Berg S L, Balis F M, McCully C L, Godwin K S, Poplack D G
Pediatric Branch, National Cancer Institute, Bethesda, MD 20892.
Cancer Res. 1991 Oct 15;51(20):5467-70.
Pyrazoloacridine is a rationally synthesized acridine derivative with in vitro activity against solid tumor cell lines, noncycling and hypoxic cells, and tumor cell lines that exhibit the multidrug resistance phenotype. The pharmacokinetic behavior of pyrazoloacridine after a 1- or 24-h i.v. infusion was studied in 5 rhesus monkeys that received a total of 10 courses of pyrazoloacridine at 300 or 600 mg/m2. Pyrazoloacridine levels in plasma and cerebrospinal fluid were measured by high-pressure liquid chromatography. For 1-h infusions, the plasma disappearance was biexponential with a t 1/2 alpha of 31 min and t 1/2 beta of 11 h. The mean volume of distribution at steady state was 1380 liters/m2. The clearance was 1660 ml/min/m2. For the 300 mg/m2 dose, the mean area under the concentration-time curve was 759 microM.min, and the mean peak concentration was 1.3 microM. For the 600 mg/m2 dose, the area under the concentration-time curve was 1330 microM.min, and the peak concentration was 2.5 microM. The steady-state plasma concentrations during the 24-h continuous infusions were 0.27 microM for the 300 mg/m2 dose and 0.45 microM for the 600 mg/m2 dose. The mean clearance calculated from these steady-state concentrations was 2420 ml/min/m2. Cerebrospinal fluid levels were less than 0.1 microM for all doses and schedules. There was no evidence of toxicity at any dose or schedule. These results contrast strikingly with those obtained in mice and dogs in which, despite a more rapid clearance of pyrazoloacridine, significant toxicities were observed at doses that were nontoxic in the monkey. These interspecies differences in the pharmacokinetic and pharmacodynamic behavior of pyrazoloacridine have important implications for the design of Phase I trials in humans.

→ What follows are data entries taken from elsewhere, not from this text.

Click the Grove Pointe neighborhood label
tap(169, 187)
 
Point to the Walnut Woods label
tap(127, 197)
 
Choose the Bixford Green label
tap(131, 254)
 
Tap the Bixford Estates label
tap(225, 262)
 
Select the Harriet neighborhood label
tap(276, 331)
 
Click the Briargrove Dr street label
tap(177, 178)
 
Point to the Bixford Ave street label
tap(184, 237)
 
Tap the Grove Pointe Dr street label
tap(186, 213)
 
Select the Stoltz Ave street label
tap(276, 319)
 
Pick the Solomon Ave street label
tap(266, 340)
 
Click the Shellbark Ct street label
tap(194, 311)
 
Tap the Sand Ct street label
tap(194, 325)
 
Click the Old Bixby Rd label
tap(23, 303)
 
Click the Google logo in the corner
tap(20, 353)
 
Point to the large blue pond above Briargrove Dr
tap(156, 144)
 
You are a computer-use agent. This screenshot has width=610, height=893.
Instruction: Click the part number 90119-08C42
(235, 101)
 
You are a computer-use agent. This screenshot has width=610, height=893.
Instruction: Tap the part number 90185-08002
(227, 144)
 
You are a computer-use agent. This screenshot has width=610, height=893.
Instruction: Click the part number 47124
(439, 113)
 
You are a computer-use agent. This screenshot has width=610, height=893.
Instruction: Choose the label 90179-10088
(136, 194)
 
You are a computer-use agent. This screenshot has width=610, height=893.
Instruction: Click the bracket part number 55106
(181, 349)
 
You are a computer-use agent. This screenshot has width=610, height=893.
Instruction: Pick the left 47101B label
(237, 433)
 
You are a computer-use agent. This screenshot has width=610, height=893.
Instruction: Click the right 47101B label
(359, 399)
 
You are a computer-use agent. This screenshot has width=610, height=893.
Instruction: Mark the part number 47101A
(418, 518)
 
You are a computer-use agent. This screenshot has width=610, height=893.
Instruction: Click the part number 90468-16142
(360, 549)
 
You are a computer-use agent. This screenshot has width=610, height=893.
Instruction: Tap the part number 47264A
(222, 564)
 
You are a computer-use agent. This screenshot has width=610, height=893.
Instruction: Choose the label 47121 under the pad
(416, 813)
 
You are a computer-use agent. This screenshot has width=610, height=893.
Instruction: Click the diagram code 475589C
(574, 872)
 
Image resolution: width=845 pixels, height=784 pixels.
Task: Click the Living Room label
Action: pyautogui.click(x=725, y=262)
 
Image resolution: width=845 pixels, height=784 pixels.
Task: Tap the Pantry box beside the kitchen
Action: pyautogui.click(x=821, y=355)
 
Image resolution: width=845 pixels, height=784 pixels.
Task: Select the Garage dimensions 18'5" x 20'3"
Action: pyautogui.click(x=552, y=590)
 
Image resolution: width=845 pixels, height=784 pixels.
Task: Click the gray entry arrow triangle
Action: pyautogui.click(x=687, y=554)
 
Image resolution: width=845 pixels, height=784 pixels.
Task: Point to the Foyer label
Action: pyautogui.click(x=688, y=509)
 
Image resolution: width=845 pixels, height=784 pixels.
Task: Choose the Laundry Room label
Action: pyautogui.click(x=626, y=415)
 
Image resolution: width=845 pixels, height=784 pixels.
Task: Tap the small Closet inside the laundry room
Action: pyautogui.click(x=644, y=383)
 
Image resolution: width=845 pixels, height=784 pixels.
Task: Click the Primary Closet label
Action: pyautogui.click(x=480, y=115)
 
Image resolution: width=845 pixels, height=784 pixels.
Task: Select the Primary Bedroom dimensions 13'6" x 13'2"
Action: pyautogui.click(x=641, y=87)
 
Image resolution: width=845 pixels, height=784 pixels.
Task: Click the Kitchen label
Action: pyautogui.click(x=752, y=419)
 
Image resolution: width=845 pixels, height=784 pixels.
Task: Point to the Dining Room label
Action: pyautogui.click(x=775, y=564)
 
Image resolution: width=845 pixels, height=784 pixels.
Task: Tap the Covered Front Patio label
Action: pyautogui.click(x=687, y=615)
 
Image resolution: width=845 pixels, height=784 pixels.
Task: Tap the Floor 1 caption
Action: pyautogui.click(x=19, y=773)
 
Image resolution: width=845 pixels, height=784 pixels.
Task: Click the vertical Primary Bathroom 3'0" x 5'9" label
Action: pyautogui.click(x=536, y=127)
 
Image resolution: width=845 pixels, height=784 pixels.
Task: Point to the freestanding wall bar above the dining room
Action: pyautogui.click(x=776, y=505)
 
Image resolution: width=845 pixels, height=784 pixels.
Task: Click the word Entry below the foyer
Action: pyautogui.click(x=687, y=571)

吡唑并吖啶是一种合理合成的吖啶衍生物,具有体外抗实体瘤细胞系、非循环及缺氧细胞以及表现出多药耐药表型的肿瘤细胞系的活性。在5只恒河猴中研究了静脉输注1小时或24小时后吡唑并吖啶的药代动力学行为,这些恒河猴共接受了10个疗程的吡唑并吖啶,剂量为300或600mg/m²。通过高压液相色谱法测量血浆和脑脊液中的吡唑并吖啶水平。对于1小时输注,血浆消除呈双指数形式,t 1/2α为31分钟,t 1/2β为11小时。稳态分布容积平均为1380升/m²。清除率为1660毫升/分钟/m²。对于300mg/m²剂量,浓度-时间曲线下的平均面积为759微摩尔·分钟,平均峰值浓度为1.3微摩尔。对于600mg/m²剂量,浓度-时间曲线下的面积为1330微摩尔·分钟,峰值浓度为2.5微摩尔。24小时持续输注期间,300mg/m²剂量的稳态血浆浓度为0.27微摩尔,600mg/m²剂量为0.45微摩尔。根据这些稳态浓度计算的平均清除率为2420毫升/分钟/m²。所有剂量和给药方案的脑脊液水平均低于0.1微摩尔。在任何剂量或给药方案下均未发现毒性证据。这些结果与在小鼠和狗中获得的数据形成显著对比,在小鼠和狗中,尽管吡唑并吖啶清除更快,但在对猴子无毒的剂量下却观察到了明显的毒性。吡唑并吖啶在药代动力学和药效学行为上的这些种间差异对人类I期试验的设计具有重要意义。